Israeli Military Failed in Lebanon War: Ex-General

Author: 
Associated Press
Publication Date: 
Sun, 2008-02-03 03:00

JERUSALEM, 3 February 2008 — The Israeli military failed in its 2006 war against Lebanon’s Hezbollah guerrillas because the top commanders didn’t operate and communicate properly, and were late in preparing for a ground offensive, an ex-general said yesterday, after conducting an internal investigation.

The reserve general, Udi Shani, also said that the army chief at the time, Lt. Gen. Dan Halutz, wasn’t receptive enough to dissenting views among top commanders and should have spent more time near the front lines, rather than at military headquarters.

“The military failed,” Shani told Israel Radio. “It didn’t operate properly.” “The military failed because it had an erroneous concept,” he said, in an apparent reference to the heavy reliance on air strikes against Hezbollah.

The unusually frank criticism of the army command came just days after a five-member investigative panel, headed by retired Judge Eliyahu Winograd, issued its final report on the 34-day war, criticizing both the government and the army for “serious failings and flaws.”

Winograd said Israel did not win the war and the army did not provide an effective response to a sustained, deadly barrage of rocket fire from Hezbollah guerrillas. Despite a heavy Israeli aerial campaign, the guerrilla group rained nearly 4,000 rockets on northern Israel.
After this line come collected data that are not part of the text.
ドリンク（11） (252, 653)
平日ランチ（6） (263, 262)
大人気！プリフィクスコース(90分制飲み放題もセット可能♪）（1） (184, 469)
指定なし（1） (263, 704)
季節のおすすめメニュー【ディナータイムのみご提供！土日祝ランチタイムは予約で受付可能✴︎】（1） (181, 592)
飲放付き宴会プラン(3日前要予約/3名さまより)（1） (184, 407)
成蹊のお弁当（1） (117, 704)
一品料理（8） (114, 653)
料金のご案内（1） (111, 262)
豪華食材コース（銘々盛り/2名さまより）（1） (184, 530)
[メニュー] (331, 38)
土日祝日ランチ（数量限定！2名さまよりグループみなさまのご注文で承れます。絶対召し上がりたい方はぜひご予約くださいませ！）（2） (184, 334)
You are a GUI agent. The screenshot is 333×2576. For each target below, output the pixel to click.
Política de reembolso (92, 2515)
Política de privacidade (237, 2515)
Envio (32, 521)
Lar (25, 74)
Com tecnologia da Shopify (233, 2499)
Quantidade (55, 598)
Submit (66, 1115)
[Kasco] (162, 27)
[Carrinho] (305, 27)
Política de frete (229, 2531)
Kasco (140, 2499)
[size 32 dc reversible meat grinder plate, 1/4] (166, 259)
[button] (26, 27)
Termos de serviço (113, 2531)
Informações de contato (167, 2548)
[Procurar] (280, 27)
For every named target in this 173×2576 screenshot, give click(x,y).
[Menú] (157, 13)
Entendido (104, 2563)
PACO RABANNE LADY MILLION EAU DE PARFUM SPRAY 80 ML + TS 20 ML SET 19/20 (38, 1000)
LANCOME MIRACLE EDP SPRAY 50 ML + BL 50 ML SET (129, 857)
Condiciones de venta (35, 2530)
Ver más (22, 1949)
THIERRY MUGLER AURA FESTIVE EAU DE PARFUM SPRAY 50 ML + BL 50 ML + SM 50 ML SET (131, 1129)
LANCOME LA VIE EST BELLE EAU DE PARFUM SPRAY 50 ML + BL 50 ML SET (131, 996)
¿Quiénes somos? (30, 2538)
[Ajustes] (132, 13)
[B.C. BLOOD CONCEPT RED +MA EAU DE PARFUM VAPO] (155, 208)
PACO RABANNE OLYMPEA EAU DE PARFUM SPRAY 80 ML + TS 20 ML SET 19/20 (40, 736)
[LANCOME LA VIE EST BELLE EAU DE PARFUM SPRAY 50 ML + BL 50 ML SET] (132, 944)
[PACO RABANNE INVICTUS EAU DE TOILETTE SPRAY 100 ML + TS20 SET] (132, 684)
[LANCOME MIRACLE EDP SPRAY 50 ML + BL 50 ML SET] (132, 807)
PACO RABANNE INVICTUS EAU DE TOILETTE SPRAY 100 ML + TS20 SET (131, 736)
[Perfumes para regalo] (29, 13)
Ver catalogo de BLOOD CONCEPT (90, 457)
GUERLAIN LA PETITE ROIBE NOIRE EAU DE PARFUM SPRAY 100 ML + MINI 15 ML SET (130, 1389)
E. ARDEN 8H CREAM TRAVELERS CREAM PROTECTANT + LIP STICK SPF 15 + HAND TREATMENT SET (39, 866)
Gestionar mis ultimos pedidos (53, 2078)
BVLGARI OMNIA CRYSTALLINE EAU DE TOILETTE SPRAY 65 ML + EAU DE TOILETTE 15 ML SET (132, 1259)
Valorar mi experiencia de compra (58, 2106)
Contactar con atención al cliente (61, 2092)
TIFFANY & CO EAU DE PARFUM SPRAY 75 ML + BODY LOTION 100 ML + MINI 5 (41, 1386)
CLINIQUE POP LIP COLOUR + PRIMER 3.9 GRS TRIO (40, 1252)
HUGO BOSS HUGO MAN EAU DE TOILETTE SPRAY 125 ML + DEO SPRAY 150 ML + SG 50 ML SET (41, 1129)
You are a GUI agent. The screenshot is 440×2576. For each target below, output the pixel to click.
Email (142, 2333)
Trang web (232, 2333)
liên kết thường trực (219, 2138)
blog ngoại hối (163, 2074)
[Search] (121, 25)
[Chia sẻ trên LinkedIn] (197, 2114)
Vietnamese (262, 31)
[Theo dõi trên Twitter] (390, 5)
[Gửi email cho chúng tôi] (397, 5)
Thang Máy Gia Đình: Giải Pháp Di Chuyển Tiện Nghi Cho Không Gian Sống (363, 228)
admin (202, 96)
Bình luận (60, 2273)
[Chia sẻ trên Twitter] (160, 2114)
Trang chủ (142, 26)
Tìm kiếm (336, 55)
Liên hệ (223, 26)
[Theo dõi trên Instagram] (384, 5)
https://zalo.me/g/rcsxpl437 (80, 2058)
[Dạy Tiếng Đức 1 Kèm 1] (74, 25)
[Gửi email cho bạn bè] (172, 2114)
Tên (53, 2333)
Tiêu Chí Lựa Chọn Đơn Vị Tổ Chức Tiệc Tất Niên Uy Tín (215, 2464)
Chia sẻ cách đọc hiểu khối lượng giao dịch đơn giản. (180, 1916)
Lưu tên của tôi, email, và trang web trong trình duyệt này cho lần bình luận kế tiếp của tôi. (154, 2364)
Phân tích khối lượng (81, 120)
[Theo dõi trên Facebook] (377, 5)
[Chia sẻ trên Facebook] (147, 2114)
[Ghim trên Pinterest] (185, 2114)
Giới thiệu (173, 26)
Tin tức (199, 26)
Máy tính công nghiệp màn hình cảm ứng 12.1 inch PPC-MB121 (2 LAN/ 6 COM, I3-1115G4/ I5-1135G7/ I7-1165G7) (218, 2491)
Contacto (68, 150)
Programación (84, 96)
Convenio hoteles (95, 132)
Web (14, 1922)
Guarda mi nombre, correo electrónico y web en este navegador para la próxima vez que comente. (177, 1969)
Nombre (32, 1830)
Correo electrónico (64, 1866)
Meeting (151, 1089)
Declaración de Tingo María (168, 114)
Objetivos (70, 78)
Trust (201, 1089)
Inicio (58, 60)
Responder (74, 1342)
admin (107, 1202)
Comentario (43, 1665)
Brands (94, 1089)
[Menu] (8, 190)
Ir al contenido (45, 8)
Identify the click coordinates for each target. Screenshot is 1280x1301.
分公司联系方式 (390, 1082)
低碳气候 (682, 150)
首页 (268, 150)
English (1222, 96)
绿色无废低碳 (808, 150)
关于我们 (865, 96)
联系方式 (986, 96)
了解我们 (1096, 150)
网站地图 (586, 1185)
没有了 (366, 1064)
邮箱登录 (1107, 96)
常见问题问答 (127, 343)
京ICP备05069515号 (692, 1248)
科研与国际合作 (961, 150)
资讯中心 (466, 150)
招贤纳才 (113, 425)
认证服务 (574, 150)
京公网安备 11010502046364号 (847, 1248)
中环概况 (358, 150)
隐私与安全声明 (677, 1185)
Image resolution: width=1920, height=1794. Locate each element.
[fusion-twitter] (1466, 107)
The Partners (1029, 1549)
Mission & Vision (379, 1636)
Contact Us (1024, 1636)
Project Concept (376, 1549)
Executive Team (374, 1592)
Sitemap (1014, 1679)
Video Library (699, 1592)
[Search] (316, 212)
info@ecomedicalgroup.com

Israeli reservists returning from the battlefield complained of poor training and a lack of ammunition and key supplies.

In parallel, Shani conducted an internal army investigation of the performance of the top command. He said the reliance on air attacks was reasonable in the first few days of the war, but that commanders then should have prepared for a ground offensive.

The military only embarked on the ground offensive at the last minute, just as a UN truce was about to take effect. More than 30 Israeli soldiers were killed in that fighting. Winograd said the 11th-hour offensive failed in its mission, did not improve Israel’s position and that the army was not prepared for it. However, he said the operation’s goals were legitimate.

Most of the army’s wartime commanders, including Halutz, have resigned since the war. According to official figures from both sides, between 1,035 and 1,191 Lebanese civilians and combatants died in the conflict, in addition to 119 Israeli soldiers and 40 civilians.

In another development, the Lebanese government and the army command criticized yesterday a late night attack on an army post south of Beirut that wounded two soldiers, saying such acts only serve the country’s enemies.

Friday’s attack targeted an army post in a southern suburb of Beirut in the same opposition stronghold where clashes between troops and Shiite protesters against electricity rationing last weekend left seven people dead. The army was expected to wrap-up an investigation into the deadly incident soon.

The army statement said Friday’s attack was one of several against army posts in Beirut and its suburbs in the past days. It did not say where other attacks occurred and whether there were other casualties among the troops.

The military said the attack aims to mislead the investigation aiming to find the truth. The statement also urged Lebanon’s political and spiritual leaders to stand by security agencies and be “careful of plans aiming to harms national coexistence and creating problems between the army and its people.”

Meanwhile, Prime Minister Fouad Siniora said in a statement that the timing of the attack is suspicious because it comes as the investigation is going on over Sunday’s deadly incident. “It only serves the interests of Lebanon’s enemies and the enemies of its stability,” Siniora said in comments released by his office.

The country has for the last year been engulfed by a sharp political crisis, compounded since November by the failure of Parliament to elect a head of state because of disputes between the US-backed majority and the Hezbollah-led opposition, which has the support of Syria and Iran.